REQUIREMENT: Determine how many lines of the records include "Windows", and answer with the number alone.

MATERIAL TO PROCESS:
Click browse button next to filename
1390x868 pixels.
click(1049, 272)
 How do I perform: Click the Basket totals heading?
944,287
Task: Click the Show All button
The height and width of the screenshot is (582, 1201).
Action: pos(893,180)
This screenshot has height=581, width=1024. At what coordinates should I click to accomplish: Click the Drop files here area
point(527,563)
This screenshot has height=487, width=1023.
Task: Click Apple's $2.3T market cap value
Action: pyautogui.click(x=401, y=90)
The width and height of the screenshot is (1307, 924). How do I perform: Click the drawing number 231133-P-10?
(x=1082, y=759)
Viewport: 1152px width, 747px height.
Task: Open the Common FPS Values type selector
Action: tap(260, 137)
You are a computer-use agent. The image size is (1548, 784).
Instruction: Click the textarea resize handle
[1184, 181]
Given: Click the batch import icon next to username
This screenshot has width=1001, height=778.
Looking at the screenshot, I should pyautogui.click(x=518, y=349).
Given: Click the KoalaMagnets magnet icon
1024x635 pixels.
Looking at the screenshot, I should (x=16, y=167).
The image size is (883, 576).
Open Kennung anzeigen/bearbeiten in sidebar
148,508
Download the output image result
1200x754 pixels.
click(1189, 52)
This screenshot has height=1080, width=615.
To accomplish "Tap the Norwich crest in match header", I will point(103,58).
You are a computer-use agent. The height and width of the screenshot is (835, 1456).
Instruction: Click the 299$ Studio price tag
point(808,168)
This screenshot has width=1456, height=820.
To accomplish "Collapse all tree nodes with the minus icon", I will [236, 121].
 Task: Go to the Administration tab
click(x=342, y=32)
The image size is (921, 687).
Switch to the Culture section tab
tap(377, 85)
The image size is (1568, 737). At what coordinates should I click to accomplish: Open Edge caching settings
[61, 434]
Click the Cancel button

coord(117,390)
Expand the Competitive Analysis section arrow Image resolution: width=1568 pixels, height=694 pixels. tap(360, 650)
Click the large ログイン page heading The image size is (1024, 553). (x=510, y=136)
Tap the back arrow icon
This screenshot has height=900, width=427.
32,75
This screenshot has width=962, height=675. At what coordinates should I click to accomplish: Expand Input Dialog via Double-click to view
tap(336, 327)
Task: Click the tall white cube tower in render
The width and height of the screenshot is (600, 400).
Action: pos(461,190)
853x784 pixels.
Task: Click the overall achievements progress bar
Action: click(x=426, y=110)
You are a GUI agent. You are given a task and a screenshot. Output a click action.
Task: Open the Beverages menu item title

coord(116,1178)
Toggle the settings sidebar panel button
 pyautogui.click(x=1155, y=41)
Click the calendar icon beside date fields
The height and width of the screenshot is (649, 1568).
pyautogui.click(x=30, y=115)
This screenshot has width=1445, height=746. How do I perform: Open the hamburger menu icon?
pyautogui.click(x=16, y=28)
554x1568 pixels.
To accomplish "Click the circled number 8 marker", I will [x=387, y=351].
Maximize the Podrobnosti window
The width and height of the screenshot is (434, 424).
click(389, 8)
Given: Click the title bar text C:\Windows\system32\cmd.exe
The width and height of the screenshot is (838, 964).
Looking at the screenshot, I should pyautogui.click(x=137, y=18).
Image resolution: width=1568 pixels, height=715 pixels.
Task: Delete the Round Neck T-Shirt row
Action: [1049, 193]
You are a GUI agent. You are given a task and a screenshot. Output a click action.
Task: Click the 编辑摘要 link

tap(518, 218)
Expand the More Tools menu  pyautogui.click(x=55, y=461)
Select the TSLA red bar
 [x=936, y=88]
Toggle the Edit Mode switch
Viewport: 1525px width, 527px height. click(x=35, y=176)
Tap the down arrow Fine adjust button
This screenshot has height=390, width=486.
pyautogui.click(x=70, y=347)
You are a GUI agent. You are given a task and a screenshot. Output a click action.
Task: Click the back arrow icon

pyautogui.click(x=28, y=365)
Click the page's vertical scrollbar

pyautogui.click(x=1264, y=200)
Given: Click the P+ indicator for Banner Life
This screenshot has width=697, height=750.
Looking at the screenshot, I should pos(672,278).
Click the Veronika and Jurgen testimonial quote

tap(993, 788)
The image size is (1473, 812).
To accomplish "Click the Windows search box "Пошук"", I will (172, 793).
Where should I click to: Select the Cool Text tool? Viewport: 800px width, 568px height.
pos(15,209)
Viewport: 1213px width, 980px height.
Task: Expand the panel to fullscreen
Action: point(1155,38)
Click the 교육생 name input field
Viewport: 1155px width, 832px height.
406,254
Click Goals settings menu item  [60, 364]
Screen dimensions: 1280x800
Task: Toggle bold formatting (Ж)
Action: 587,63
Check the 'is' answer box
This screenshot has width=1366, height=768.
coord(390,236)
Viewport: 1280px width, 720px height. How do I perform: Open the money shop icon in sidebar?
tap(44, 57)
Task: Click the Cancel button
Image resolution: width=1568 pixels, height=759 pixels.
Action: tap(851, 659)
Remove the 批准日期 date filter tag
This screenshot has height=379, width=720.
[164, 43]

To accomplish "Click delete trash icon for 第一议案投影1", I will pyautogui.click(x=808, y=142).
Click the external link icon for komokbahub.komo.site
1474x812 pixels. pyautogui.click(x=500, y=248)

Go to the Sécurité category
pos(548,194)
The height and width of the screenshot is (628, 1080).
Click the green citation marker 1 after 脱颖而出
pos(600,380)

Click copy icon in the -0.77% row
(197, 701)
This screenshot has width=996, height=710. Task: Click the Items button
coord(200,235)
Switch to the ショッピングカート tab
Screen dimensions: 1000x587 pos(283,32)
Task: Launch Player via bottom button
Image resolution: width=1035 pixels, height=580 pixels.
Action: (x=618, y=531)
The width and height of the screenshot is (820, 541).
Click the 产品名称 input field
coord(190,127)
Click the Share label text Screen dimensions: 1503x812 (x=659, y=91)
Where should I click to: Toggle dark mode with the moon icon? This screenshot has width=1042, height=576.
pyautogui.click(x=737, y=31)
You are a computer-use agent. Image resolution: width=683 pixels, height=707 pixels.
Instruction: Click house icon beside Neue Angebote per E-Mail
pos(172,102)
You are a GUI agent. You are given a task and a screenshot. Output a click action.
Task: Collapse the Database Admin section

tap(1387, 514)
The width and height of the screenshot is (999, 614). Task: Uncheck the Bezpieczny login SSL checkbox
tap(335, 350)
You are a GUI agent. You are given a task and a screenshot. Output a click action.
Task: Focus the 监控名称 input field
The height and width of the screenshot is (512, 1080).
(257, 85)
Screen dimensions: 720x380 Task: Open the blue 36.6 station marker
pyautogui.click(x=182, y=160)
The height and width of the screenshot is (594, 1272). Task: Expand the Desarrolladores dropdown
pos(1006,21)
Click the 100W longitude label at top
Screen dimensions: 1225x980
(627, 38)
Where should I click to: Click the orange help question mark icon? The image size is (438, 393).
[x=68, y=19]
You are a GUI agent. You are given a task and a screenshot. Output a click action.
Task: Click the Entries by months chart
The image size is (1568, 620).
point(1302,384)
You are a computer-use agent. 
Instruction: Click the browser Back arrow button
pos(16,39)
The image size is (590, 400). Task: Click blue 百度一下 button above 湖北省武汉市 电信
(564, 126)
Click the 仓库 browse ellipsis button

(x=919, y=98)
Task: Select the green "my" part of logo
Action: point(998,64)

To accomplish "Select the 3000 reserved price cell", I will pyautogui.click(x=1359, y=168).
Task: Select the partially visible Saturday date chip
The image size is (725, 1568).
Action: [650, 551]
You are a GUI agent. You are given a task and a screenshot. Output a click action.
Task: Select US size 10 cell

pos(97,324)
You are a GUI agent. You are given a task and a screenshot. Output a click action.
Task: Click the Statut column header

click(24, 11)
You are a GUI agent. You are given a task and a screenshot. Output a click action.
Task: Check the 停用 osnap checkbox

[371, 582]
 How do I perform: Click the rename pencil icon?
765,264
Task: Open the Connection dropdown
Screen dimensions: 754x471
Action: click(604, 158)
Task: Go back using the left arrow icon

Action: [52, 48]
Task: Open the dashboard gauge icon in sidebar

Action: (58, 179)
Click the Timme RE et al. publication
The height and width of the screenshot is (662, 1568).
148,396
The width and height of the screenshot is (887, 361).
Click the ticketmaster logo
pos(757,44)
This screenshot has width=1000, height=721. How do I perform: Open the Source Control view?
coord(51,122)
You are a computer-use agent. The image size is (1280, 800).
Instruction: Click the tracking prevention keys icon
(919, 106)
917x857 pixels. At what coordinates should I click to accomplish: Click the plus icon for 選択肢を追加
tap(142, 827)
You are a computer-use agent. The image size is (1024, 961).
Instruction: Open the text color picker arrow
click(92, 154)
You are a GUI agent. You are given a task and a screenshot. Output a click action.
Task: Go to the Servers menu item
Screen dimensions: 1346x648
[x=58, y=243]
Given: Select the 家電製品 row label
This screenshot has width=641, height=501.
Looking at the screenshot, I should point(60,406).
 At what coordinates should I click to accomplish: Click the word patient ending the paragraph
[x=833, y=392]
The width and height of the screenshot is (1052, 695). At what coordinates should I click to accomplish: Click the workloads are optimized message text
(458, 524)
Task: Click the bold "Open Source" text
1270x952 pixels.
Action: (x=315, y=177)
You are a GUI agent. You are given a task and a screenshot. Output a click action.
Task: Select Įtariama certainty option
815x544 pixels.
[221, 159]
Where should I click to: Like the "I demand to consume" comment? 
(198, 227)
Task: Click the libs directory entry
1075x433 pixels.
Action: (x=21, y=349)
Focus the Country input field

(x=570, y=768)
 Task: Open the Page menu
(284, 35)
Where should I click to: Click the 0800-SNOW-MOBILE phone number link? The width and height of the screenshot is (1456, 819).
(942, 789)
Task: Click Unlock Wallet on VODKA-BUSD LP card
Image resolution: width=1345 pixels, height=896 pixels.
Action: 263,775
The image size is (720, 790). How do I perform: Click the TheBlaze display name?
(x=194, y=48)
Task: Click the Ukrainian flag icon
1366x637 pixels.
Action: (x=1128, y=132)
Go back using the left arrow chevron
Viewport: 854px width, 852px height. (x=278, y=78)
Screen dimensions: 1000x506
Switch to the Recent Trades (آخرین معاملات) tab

EXERCISE RESULT: 2